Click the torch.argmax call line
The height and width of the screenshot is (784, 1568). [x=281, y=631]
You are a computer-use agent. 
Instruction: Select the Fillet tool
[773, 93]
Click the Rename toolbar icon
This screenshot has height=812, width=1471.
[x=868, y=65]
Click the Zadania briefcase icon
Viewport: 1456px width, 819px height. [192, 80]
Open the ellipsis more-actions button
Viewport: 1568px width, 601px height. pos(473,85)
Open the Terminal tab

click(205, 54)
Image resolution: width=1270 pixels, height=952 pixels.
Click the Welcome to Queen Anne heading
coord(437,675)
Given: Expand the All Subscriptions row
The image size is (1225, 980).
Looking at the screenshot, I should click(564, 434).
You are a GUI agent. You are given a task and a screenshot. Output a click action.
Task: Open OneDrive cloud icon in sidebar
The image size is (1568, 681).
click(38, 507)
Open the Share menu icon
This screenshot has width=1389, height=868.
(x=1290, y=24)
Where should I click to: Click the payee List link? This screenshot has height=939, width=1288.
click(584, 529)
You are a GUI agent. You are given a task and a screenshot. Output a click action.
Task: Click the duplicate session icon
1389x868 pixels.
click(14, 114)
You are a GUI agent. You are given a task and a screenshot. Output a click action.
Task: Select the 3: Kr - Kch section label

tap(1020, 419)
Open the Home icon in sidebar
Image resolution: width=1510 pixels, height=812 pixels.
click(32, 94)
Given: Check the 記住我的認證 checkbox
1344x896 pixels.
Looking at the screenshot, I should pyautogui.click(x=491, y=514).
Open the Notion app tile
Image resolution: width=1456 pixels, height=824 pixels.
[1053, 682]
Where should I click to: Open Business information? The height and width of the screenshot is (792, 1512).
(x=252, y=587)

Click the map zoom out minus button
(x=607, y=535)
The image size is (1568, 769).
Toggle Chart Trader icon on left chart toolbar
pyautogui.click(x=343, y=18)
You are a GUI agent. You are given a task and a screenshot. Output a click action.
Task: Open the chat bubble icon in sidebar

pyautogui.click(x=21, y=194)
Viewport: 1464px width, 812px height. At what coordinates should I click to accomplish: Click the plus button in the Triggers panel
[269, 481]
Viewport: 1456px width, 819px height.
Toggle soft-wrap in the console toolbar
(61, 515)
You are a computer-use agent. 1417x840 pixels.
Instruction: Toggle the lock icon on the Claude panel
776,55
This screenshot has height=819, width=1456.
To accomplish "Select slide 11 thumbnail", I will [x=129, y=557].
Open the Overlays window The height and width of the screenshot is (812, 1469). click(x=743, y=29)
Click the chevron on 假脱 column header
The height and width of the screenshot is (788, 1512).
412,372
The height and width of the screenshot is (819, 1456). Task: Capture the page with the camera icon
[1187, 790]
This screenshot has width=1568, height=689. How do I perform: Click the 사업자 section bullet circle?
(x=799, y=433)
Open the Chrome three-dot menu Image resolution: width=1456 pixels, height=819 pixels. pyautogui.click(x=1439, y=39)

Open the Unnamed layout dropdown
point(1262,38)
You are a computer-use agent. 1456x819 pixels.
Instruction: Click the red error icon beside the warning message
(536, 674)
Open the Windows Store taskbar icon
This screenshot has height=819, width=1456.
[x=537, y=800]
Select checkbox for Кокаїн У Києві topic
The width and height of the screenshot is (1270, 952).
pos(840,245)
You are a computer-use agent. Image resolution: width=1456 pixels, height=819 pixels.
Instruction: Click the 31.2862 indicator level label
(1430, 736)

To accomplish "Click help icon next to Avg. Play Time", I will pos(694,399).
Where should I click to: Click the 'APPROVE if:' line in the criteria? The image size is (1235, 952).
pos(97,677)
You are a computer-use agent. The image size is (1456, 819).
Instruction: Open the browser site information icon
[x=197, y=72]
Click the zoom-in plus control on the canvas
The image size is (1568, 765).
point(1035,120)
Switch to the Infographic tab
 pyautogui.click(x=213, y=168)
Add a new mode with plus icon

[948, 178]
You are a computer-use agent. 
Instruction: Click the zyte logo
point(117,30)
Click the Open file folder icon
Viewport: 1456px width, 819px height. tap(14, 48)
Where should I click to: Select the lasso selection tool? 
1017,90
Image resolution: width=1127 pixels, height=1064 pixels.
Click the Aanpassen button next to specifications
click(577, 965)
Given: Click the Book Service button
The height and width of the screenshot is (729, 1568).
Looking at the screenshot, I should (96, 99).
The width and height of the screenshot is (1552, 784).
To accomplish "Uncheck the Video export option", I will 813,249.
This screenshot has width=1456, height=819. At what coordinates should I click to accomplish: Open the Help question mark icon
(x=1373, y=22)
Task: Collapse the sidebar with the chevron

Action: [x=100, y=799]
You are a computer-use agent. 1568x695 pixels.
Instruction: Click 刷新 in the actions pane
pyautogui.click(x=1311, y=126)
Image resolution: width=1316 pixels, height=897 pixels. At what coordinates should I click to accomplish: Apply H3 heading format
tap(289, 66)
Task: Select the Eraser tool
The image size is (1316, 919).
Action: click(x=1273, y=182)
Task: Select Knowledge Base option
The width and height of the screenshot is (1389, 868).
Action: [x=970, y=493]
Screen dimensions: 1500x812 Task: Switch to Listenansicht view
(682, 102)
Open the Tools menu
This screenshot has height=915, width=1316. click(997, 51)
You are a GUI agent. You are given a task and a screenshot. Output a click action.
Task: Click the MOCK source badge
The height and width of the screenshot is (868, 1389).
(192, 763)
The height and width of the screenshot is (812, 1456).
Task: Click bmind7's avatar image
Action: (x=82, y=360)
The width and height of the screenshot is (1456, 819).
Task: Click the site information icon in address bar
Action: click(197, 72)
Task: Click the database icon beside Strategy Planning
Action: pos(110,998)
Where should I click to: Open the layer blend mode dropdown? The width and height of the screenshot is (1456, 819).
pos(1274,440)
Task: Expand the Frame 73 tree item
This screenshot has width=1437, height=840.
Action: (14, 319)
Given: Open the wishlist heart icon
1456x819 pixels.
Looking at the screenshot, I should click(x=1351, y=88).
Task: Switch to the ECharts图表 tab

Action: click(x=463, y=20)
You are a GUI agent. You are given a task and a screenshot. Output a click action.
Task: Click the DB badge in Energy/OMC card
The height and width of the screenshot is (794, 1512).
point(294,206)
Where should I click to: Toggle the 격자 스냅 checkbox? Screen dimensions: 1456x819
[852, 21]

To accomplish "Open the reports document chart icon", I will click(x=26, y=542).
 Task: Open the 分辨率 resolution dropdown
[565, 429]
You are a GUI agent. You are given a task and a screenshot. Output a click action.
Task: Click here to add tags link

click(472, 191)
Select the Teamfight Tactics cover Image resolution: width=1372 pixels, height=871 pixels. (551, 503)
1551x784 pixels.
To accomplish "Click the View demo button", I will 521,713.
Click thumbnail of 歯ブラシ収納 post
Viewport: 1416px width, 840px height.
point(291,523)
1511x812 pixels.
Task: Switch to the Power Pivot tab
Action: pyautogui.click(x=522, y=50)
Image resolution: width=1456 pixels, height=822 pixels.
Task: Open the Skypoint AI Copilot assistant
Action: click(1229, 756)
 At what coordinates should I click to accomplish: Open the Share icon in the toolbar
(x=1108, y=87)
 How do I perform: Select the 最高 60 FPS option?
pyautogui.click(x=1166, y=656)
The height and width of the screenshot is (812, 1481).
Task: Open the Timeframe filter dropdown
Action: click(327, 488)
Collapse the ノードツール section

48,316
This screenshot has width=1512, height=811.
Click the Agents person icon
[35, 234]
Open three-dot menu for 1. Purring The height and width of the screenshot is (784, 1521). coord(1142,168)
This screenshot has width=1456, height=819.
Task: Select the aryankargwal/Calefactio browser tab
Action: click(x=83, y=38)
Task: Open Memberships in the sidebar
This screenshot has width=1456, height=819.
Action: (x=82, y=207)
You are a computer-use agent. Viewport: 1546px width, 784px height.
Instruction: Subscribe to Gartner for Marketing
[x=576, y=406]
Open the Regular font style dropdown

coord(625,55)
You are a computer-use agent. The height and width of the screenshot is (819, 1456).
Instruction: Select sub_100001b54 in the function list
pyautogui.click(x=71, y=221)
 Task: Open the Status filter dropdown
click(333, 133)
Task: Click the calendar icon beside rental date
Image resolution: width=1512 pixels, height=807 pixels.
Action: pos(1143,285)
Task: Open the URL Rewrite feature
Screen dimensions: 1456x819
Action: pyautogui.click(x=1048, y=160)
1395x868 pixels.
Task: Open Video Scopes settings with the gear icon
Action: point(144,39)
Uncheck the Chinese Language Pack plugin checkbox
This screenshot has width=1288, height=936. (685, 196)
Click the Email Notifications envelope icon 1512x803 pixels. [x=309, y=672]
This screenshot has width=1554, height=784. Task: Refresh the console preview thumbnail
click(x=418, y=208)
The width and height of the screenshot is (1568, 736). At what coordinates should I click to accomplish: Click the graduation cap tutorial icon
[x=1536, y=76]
——————
* **WHAT THE TASK ASKS**
In the entries above, find each line with "Expand" and copy it.

* **WORKED SOLUTION**
Given: Expand the All Subscriptions row
Task: Expand the Frame 73 tree item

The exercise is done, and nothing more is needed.